#### 練習問題:
1 – 本文では、7つの蔵が何として活用されていると書かれていますか。挙げられているものをすべて答えてください。
2 – 本文から「世嬉の一酒造株式会社は大正7」を含む箇所を起点とし、「のは5月に入ってからでした。」までを一字一句そのまま抜き出してください。

#### 本文:

▼

世嬉の一酒造株式会社は大正7年・1918年創業の老舗の酒蔵。国の登録有形文化財に指定されている7つの蔵は、レストランやカフェ、博物館、直売所などとして活用されていますが、壁が崩れたりして損傷し、室内も物が散乱した状況でした。

ビールの醸造設備はどんな様子だったのでしょうか。
「強い縦揺れで、タンクがだいぶ動きました。2メートルくらい動いたかな。タンクと配管はボロボロになってましたね」(佐藤さん)
ビールが満量に入っていたタンクは重さで留まりましたが、内容物が少ないタンクは下から突き上げられるような揺れによって大きく動き、タンク同士が折り重なってもたれかかるようにしてギリギリのところで横倒しを免れたものもありました。地下にめぐらしていた配管も損傷し、煮沸釜の管が外れ大量の蒸気が吹き出し、工場内は視界が真っ白な状態でした。
醸造再開までの日々
建物の修復などを行う業者は被害の大きい地域で手一杯。醸造所で倒れかかっているタンクはまず中身を抜き、スタッフがジャッキなどを使って起こし、できるところから修繕しましたが、醸造が再開できたのは5月に入ってからでした。

醸造もできず、宅配便などの物流が滞って商品の出荷もできず。発災後1週間ほど停電していた間、スタッフは出勤してまず薪ストーブで湯を沸かしてペットボトルに入れて湯たんぽを作り、それを足元に置いて暖をとりながら、できることを進めました。パソコンも使えないため、事務作業としてできるのは取引先に手書きの手紙を書くぐらい。昼になると薪ストーブで炊き出しをし、近所の人々も交えて食事をしました。
陸前高田、気仙沼の被災地への物資提供
仕事らしい仕事ができない状況で「何かしていないと不安でしょうがなくて」(佐藤さん)、佐藤さんは青年会議所のメンバーとして、醸造長の後藤孝紀さんとともに救援物資の輸送に参加しました。行先は、陸前高田や気仙沼。

一関市は内陸部に位置し津波の被害はありませんでしたが、岩手や宮城の沿岸部は甚大な被害を受けていました。発災直後は道も整備されておらず、自衛隊ががれきの撤去作業を進めるなかでトラックを運転し、ご遺体が見つかる場面にも遭遇しました。

▲

#### レコード:
▼

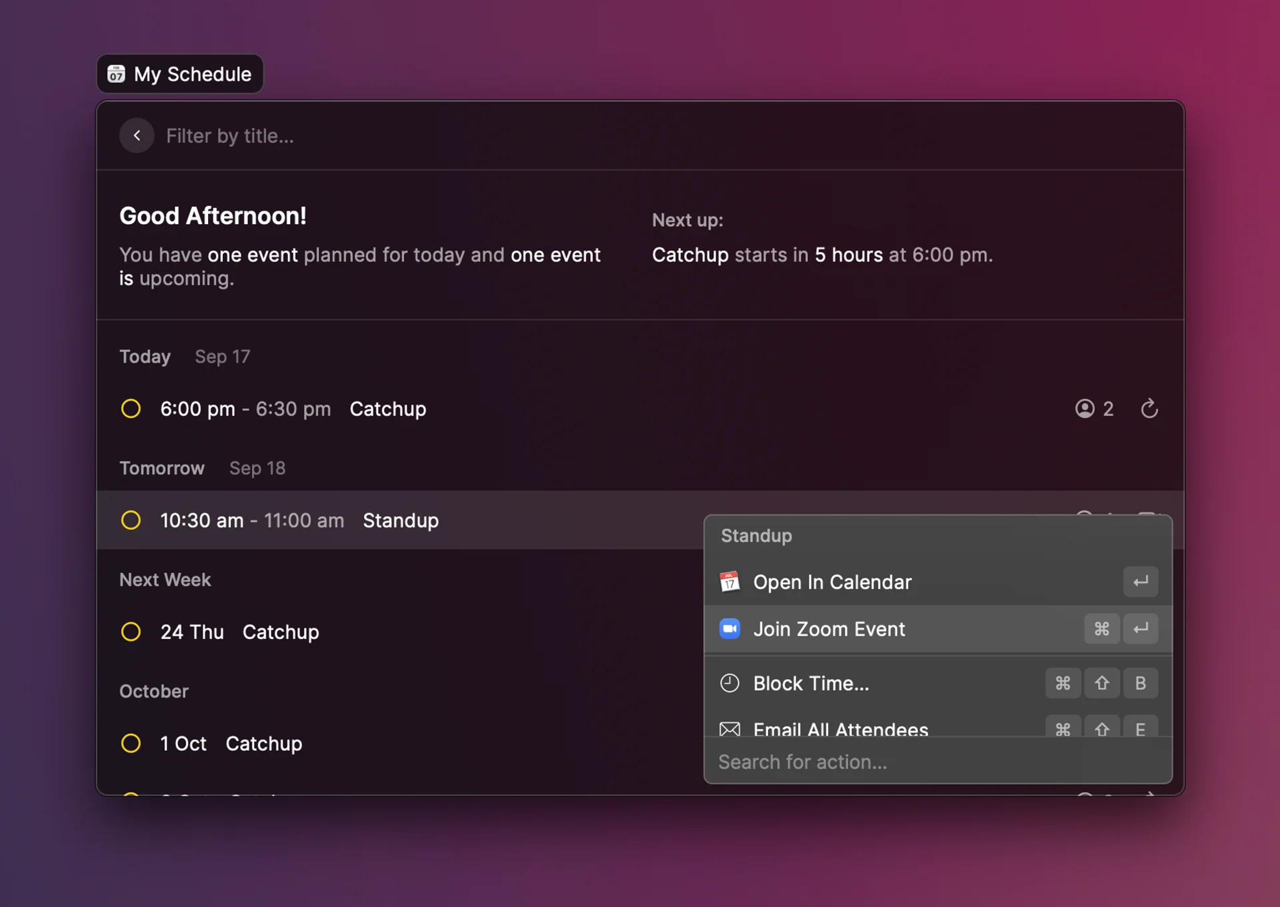
Task: Select the Join Zoom Event action
Action: (x=829, y=628)
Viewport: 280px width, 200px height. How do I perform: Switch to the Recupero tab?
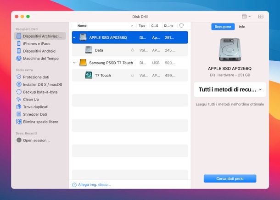pos(223,27)
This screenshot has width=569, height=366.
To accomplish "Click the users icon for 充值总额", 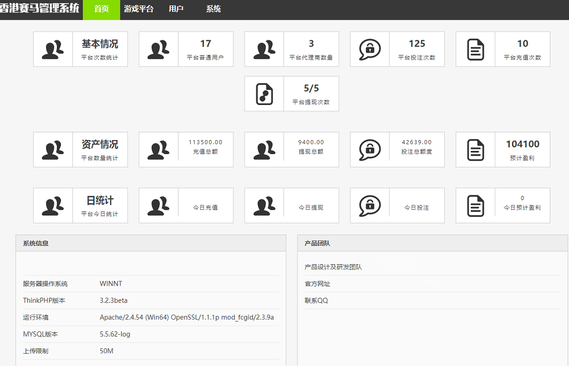I will (158, 150).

▲

#### 解答例:
1 – レストラン、カフェ、博物館、直売所

2 –
世嬉の一酒造株式会社は大正7年・1918年創業の老舗の酒蔵。国の登録有形文化財に指定されている7つの蔵は、レストランやカフェ、博物館、直売所などとして活用されていますが、壁が崩れたりして損傷し、室内も物が散乱した状況でした。

ビールの醸造設備はどんな様子だったのでしょうか。
「強い縦揺れで、タンクがだいぶ動きました。2メートルくらい動いたかな。タンクと配管はボロボロになってましたね」(佐藤さん)
ビールが満量に入っていたタンクは重さで留まりましたが、内容物が少ないタンクは下から突き上げられるような揺れによって大きく動き、タンク同士が折り重なってもたれかかるようにしてギリギリのところで横倒しを免れたものもありました。地下にめぐらしていた配管も損傷し、煮沸釜の管が外れ大量の蒸気が吹き出し、工場内は視界が真っ白な状態でした。
醸造再開までの日々
建物の修復などを行う業者は被害の大きい地域で手一杯。醸造所で倒れかかっているタンクはまず中身を抜き、スタッフがジャッキなどを使って起こし、できるところから修繕しましたが、醸造が再開できたのは5月に入ってからでした。